Organizations create more value when entrepreneurial leadership replaces bureaucracy, empowering teams to innovate faster and respond directly to customer needs.

Hunter Hastings is a venture capital investor, former startup CEO, and co-author of Venture Mode with Mark Packard. In this Q&A, he draws on Austrian economics and decades of experience in consulting, startups, and investing to explain why administration mode constrains both growth and engagement, and why venture mode enables companies to create much more value. 

To start, your work spans economics, startups, and investing. Which experiences most shaped how you think about entrepreneurship and how businesses actually create value?

There is a little-known branch of economics that, in academia is called Austrian economics, but I call entrepreneurial economics. The principles of entrepreneurial economics map directly and precisely to successful value creation in business. As I journeyed through corporate operations, consulting, startup CEO roles, and early stage venture investing, I continuously reinforced my understanding that entrepreneurial economics provides the principles for business value creation at every scale – the perfect partner for entrepreneurship, and one that many people haven’t discovered, making it a competitive advantage.

Is bureaucracy the real constraint on economic growth today, and why do you describe “administration mode” as such a persistent trap inside organizations?

No one craves bureaucracy. It emerges in organizations as soon as the passion to grow – to serve more customers in more markets with better and better products and services to meet more and higher needs – gives way to the goal of preserving what has already been achieved.

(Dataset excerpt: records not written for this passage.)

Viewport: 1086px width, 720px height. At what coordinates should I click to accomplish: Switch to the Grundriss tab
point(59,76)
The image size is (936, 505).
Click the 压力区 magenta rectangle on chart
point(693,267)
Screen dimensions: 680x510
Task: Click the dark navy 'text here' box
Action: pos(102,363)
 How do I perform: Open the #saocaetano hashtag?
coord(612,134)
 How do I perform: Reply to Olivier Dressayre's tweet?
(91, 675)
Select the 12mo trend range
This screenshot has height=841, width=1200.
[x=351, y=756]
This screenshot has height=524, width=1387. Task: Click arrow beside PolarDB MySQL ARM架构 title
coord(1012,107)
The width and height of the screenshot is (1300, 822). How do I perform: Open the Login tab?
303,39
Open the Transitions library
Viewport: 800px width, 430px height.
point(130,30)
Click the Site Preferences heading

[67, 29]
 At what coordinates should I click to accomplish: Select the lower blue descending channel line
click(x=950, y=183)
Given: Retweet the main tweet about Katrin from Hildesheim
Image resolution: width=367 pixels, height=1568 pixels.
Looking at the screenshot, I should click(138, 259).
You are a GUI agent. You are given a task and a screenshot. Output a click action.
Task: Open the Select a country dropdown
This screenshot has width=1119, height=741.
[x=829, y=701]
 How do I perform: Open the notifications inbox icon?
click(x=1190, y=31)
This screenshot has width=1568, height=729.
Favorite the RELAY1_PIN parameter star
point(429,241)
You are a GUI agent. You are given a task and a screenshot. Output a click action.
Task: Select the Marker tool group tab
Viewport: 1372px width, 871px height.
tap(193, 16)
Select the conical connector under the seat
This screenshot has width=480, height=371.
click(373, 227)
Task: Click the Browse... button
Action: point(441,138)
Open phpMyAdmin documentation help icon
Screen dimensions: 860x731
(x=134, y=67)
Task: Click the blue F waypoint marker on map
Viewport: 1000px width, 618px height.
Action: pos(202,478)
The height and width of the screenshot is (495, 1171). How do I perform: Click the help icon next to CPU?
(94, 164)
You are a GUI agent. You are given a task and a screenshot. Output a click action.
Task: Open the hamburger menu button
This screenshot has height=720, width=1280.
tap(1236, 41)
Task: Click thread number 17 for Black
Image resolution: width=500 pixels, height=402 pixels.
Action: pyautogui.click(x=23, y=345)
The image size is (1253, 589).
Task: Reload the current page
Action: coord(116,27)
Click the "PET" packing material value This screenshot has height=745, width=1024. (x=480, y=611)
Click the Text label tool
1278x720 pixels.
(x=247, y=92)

It most definitely is. Value creation means serving customers by meeting their needs. Bureaucracy has no customers. No one craves bureaucracy. It emerges in organizations as soon as the passion to grow – to serve more customers in more markets with better and better products and services to meet more and higher needs – gives way to the goal of preserving what has already been achieved. It’s explained by prospect theory in behavioural economics: business managers fear losses more than twice as much as they enjoy gains. Therefore, they work to exert more control over activities and outcomes to try to emphasize safety and short-term maintenance over longer term experimental innovation and R&D investment. Control takes the form of supervisory management layers, multiple levels of decision approval, rigid processes, plans and resource allocation constraints. Entrepreneurial leaders become demotivated and disengaged and growth grinds to a halt. It’s a mindset change that leads to organizational sclerosis.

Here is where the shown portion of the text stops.